Their analysis covered 70 articles that cumulatively identified 81 different modifier genes. Most of the genes were only looked at in a single study, but some had been repeatedly identified, including MBL (five studies), SLC26A9 and SLC9A3 (seven studies each), (seven studies), SLC6A14 (eight studies), and TNF-alpha (nine studies).
The most commonly explored genetic modifier was TNF-alpha, which encodes production of an inflammatory signaling molecule of the same name that’s found to be elevated in CF patients’ blood.
Across the evaluated studies, mutations in the gene were linked to various CF symptoms, including decreased lung function, early infection with Pseudomonas aeruginosa bacteria, gastrointestinal symptoms, reduced bone density, and increased rates of liver disease.
Another family of genes that appeared to be repeatedly identified as possible genetic modifiers in CF was the solute carrier family (SLC). These genes encode production of transporter proteins that reside on cell surfaces and mediate the movement of molecules in and out of them.
SLC proteins are known to interact with CFTR and genetic variation in the genes that encode them have been linked to altered CFTR activity.
Mutations in SLC genes were linked to both positive and negative effects on CF symptoms such as lung disease, P. aeruginosa infection, gastrointestinal problems, bone changes, and nutritional issues.
Genetic modifiers could also influence the effectiveness of certain therapies. In the age of personalized medicine, there’s been a push for theratyping, or identifying treatments likely to be effective for a person based on their genetic makeup.

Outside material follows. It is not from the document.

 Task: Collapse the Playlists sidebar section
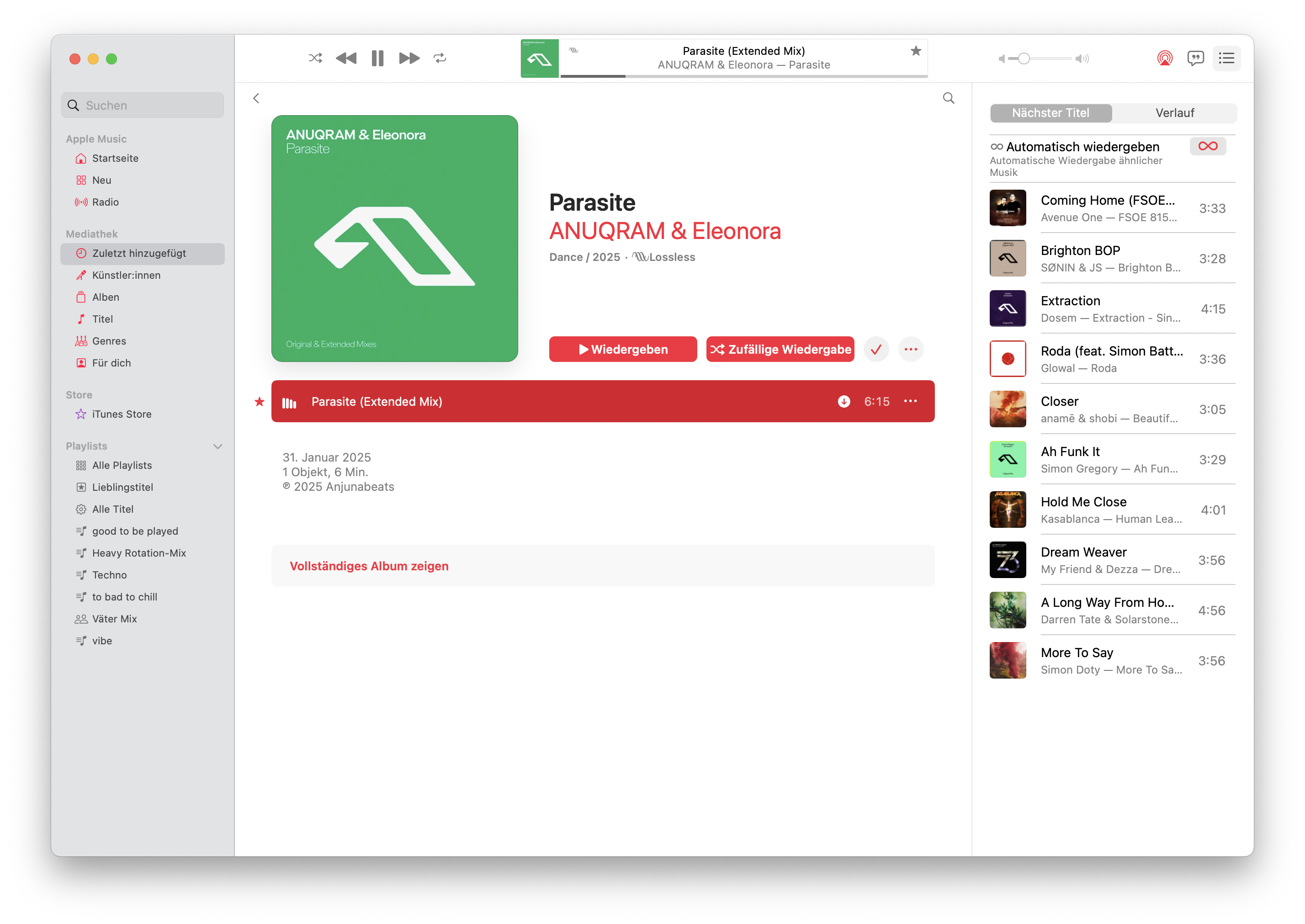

A few studies identified genes that could affect treatment responses, including a possible role for ADRB2, IL-8, and SLC6A14 in modulating responses to bronchodilators, a class of inhaled therapies that work to make breathing easier.
Mutations in two SLC genes, SLC6A14 and SLC26A9, were associated with increased effectiveness of the CFTR modulator therapy Orkambi (ivacaftor/lumacaftor).
“This review highlights the need for increased research in the area of theratyping,” the researchers wrote. “Due to the vast number of genes and subsequent protein–protein interactions impacting drug metabolism and transport, genetic variations and their significance cannot be underestimated.”
Given that most studies focused on individual mutations or genes, there’s still a need for more comprehensive analyses to identify the genetic modifiers, either alone or in combination, that have the greatest clinical influence in CF, the researchers said. “Further studies are needed to replicate and validate the previous studies that were described in the [systematic review] and potentially identify and analyze new modifier genes,” they wrote.